Much to everyone’s surprise, the stock market, as measured by the S&P 500 has reached a new all-time high in 9 out of the first 11 trading days of 2018. The current level of market volatility, as measured by the CBOE Market Volatility Index called the VIX, has recently bounced off historic lows. It closed today at 11.53 after falling to just 8.92 on January 4th. Volatility has been increasing along with the market so far this year. For reference, the VIX at the beginning of 2007 was 10.02, which was at the time a new low.
Equity strategist Barry Bannister at Stifel recently said, “We believe yields are the main event for stocks in 2018, not tax-fueled earnings per share.” The Federal Reserve Open Market Committee (FOMC) is most likely going to raise the fed funds target rate at least twice during 2018, which would take it to 2% from the current level of 1.5%. Because central banks around the world are not yet ready to increase their short term rates due to a lack of inflation, it is more likely that the yield on the 10-year US Treasury bond will remain relatively stable around its current level of 2.57%.
The spread, or difference, between the fed funds target rate and the 10-year Treasury yield has proven to be a good indicator of future economic conditions. In fact, of the ten components of the index of Leading Economic Indicators, the narrowing of the fed funds/10-year spread is the “leading” leading indicator. When the yield curve inverts, meaning that short term rates are higher than long term rates, the economy has gone into a recession within 12 months 7 out of the last 7 times. Currently, the spread is about 1% between fed funds and the 10-year Treasury. Even if the FOMC raises rates two times in the first half of 2018, that would only narrow the spread to 0.5% or 50 basis points assuming the 10-year stays relatively constant.

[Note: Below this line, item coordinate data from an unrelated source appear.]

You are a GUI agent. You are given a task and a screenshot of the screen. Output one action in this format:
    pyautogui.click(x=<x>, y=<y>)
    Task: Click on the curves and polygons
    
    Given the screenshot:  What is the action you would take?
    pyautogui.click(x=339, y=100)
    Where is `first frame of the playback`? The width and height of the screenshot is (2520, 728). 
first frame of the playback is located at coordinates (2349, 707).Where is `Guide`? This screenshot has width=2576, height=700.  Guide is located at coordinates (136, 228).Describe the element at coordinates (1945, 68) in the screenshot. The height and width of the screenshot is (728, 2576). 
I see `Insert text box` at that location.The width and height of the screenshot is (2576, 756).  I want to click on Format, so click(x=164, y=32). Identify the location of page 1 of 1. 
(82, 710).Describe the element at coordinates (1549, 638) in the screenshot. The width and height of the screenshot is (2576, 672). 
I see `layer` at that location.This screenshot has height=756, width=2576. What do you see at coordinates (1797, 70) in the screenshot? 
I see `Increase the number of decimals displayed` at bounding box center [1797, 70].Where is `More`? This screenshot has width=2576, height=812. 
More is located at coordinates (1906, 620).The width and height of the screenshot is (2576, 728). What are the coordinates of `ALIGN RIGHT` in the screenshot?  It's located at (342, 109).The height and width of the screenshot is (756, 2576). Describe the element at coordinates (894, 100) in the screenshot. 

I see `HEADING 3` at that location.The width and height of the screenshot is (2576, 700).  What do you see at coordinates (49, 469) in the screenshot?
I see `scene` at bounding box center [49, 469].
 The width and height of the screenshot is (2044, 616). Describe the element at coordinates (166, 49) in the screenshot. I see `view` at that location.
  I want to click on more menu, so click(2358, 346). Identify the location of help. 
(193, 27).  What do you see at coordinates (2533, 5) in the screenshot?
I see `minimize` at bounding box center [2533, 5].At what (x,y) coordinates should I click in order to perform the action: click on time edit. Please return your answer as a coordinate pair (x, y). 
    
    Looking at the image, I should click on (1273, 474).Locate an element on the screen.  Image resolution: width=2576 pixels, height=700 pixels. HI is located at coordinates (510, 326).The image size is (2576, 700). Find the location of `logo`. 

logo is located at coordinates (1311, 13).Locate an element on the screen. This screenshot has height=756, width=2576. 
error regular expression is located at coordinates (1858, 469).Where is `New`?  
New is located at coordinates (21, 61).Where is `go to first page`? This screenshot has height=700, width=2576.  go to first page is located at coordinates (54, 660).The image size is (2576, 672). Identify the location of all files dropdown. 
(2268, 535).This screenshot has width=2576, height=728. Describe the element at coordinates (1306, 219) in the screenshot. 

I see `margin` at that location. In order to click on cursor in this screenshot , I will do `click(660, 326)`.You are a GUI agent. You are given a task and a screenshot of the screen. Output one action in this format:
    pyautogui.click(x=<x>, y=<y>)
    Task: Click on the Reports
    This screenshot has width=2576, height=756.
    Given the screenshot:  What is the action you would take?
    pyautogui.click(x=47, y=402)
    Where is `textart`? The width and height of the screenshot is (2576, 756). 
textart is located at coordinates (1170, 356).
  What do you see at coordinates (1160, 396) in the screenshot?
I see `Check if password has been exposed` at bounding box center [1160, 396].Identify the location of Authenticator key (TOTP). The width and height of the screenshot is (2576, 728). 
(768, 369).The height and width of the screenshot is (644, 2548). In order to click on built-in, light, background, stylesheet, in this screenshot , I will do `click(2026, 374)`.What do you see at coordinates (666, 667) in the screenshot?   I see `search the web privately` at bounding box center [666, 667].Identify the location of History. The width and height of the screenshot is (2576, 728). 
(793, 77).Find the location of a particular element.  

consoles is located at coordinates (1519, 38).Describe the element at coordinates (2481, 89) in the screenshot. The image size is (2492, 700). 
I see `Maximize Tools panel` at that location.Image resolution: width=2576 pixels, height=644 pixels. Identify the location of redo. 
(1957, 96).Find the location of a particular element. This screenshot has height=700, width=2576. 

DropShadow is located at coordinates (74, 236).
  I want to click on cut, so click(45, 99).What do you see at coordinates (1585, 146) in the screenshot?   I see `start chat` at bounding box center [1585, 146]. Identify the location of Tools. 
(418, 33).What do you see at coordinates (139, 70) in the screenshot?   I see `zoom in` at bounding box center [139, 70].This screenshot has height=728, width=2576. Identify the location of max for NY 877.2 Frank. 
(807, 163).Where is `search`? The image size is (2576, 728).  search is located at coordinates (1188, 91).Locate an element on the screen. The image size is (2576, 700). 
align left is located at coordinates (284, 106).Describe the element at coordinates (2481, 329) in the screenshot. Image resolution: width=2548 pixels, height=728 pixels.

Yes, the stock market is at all-time highs. However, other indicators like the yield curve, unemployment, wage growth, industrial production, personal spending, inflation and corporate earnings are not exactly at “excessive” levels. Therefore, we think any correction in stock prices will be short-lived at this point. It is likely though that 2018 will be a transition year for the economy. Hang on!